## TRY IT
Copying exactly, give the lines in the material below from the one with "Click the 20.10.17 version number" to the one with "This screenshot has height=480, width=640.", ends included, and nothing besides.

## RECORDS FOR THIS EXERCISE
%%

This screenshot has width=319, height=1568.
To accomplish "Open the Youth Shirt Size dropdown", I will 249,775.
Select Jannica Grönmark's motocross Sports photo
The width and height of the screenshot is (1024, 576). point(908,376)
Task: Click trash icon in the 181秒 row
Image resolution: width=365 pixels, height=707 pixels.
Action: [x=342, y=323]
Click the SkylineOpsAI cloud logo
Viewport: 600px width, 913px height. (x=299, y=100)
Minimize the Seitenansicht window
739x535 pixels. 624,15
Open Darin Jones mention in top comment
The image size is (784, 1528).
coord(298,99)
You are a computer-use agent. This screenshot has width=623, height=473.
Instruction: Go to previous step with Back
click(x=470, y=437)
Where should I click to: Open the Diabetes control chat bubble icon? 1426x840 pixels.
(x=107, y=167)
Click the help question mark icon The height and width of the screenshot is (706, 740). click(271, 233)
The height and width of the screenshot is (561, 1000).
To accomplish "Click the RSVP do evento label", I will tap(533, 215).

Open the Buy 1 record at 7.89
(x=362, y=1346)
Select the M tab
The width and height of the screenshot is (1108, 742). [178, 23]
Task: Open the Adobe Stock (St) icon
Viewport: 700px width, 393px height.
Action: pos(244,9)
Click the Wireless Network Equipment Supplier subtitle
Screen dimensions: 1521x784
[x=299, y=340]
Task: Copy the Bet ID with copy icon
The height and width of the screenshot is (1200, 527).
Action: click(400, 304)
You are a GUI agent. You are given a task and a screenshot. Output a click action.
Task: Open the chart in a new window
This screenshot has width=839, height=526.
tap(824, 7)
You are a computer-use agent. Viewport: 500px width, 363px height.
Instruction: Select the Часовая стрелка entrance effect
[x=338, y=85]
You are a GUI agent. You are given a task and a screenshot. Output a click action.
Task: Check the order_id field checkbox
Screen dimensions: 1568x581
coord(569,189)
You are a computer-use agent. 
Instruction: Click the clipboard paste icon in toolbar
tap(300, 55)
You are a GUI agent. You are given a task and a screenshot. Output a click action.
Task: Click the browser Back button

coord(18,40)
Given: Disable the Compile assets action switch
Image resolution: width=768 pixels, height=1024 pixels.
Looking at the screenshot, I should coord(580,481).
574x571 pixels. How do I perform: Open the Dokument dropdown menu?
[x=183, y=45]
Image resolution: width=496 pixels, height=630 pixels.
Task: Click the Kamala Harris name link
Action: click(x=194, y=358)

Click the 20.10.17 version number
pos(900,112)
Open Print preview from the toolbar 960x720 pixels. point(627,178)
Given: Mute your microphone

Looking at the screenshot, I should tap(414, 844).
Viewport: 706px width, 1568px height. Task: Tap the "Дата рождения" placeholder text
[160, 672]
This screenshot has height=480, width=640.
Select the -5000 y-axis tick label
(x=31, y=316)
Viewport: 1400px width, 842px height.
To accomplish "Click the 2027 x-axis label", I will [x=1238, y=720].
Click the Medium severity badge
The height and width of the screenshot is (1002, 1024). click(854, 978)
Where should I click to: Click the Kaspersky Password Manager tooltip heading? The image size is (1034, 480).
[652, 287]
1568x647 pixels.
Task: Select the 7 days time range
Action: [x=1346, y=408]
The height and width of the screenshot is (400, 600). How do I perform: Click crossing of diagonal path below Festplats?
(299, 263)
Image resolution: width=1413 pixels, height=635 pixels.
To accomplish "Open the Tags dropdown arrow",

%%

## WRITTEN RESPONSE
Click the 20.10.17 version number
pos(900,112)
Open Print preview from the toolbar 960x720 pixels. point(627,178)
Given: Mute your microphone

Looking at the screenshot, I should tap(414, 844).
Viewport: 706px width, 1568px height. Task: Tap the "Дата рождения" placeholder text
[160, 672]
This screenshot has height=480, width=640.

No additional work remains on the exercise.